Arrange the entries as a Markdown table with the columns Row and Line, starting with the line containing "You are a computer-use" and going on through the end of the entries. Give each line a row number, skip blank lines, and leave the pictures out.

··········

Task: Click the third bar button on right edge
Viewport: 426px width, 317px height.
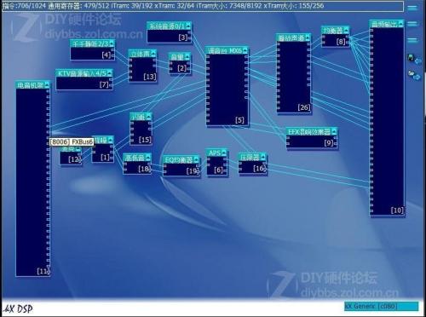Action: coord(412,40)
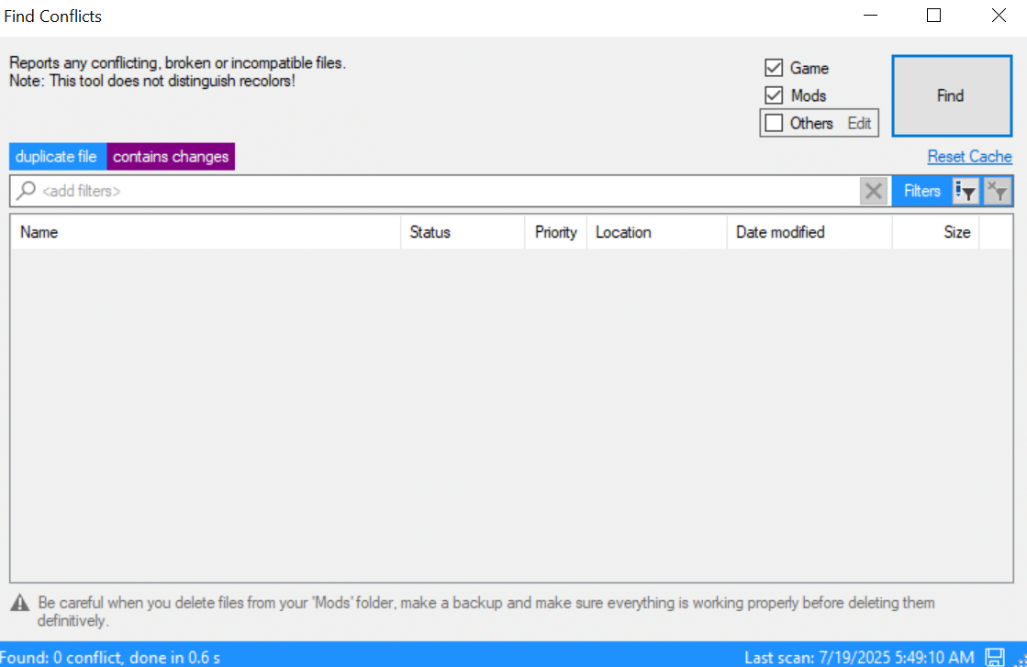
Task: Click the clear-filter funnel icon
Action: 998,191
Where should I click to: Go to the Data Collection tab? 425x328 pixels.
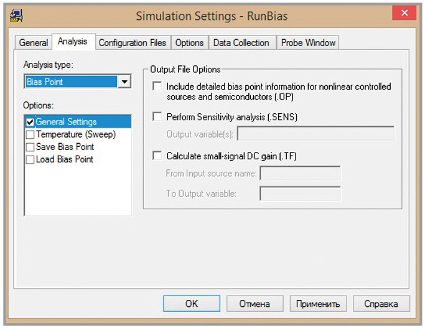[241, 43]
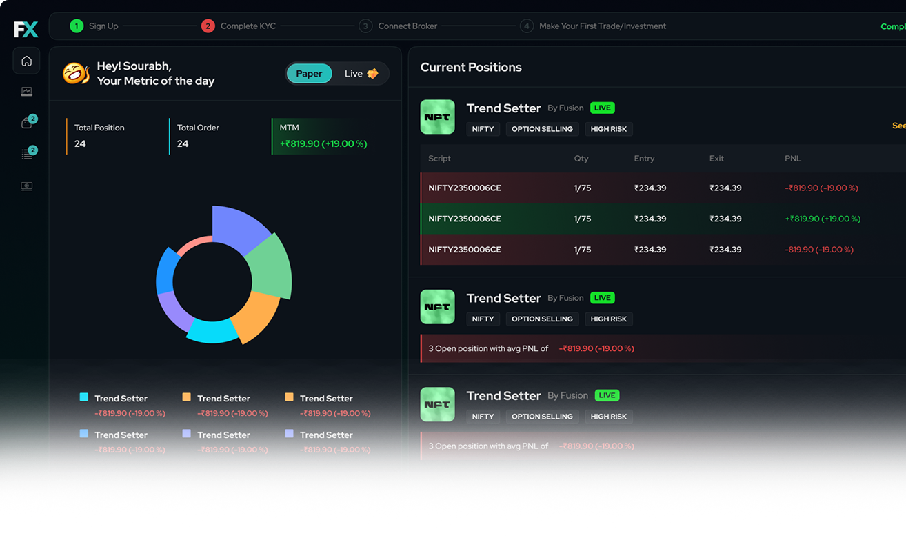Click the laughing emoji beside the greeting
Viewport: 906px width, 538px height.
(76, 73)
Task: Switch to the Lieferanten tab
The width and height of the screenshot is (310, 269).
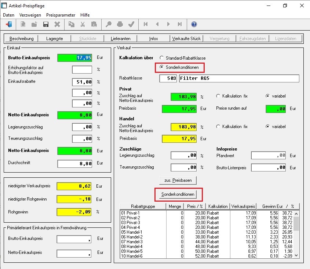Action: click(x=120, y=39)
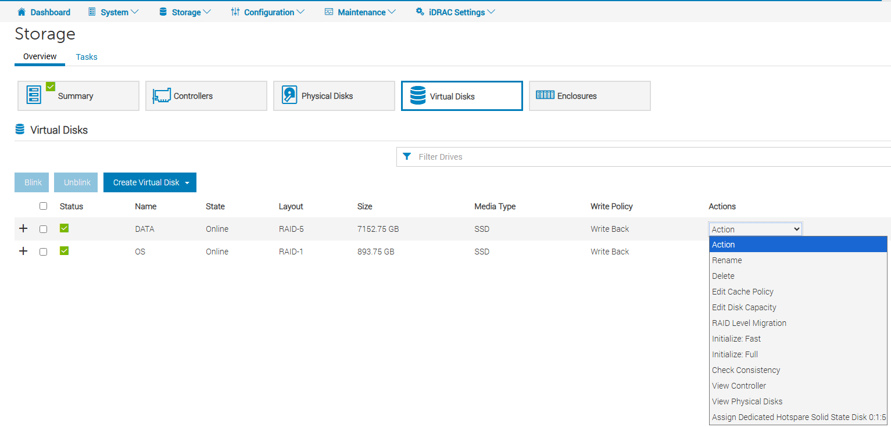Click the Summary server icon tile
This screenshot has height=427, width=891.
pos(34,95)
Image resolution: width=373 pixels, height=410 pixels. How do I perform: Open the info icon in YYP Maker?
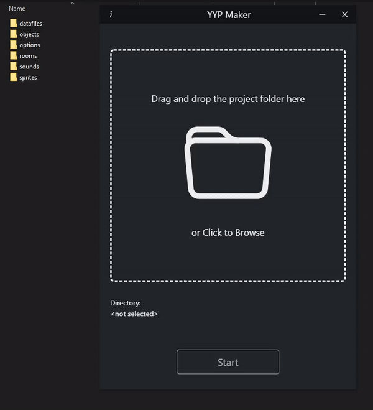coord(111,15)
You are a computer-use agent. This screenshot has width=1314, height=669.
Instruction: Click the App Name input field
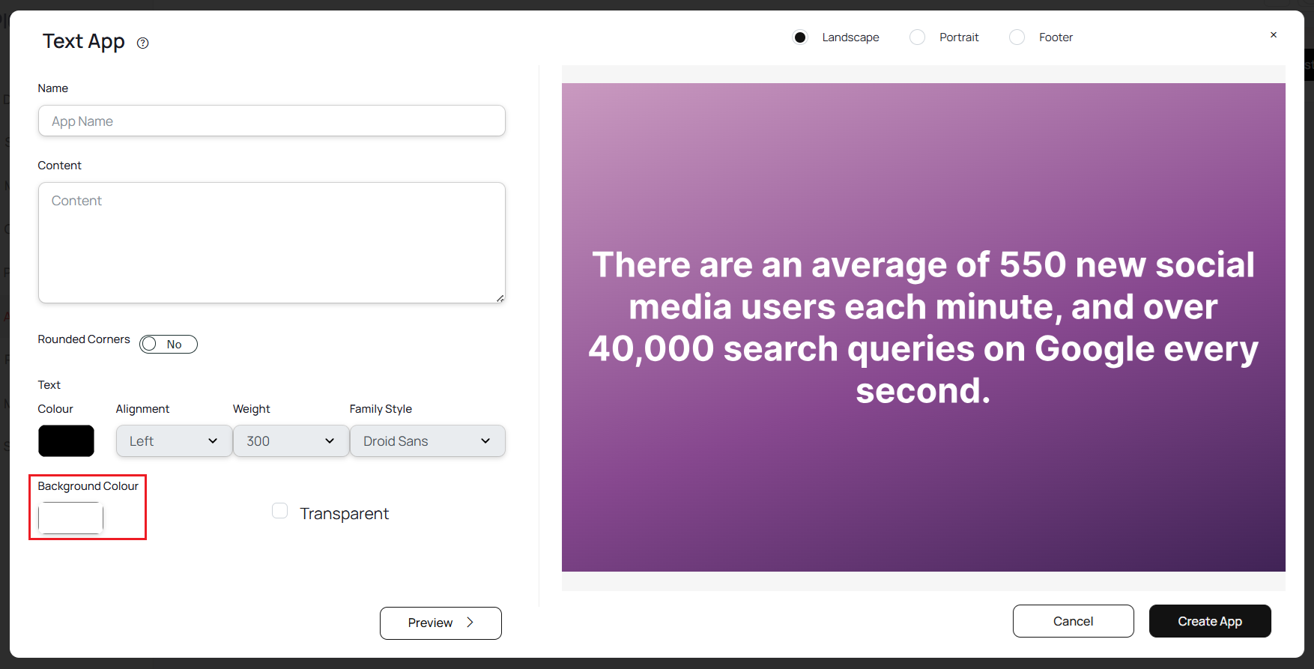pos(271,121)
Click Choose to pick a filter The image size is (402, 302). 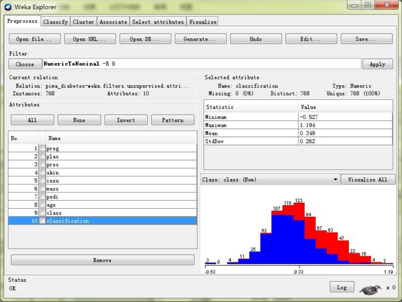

··········

_RESULT OF THIS EXERCISE_
| Row | Line |
|---|---|
| 1 | You are a computer-use agent. This screenshot has width=1314, height=669. |
| 2 | Instruction: Click the App Name input field |
| 3 | pos(271,121) |
| 4 | Click Choose to pick a filter The image size is (402, 302).  |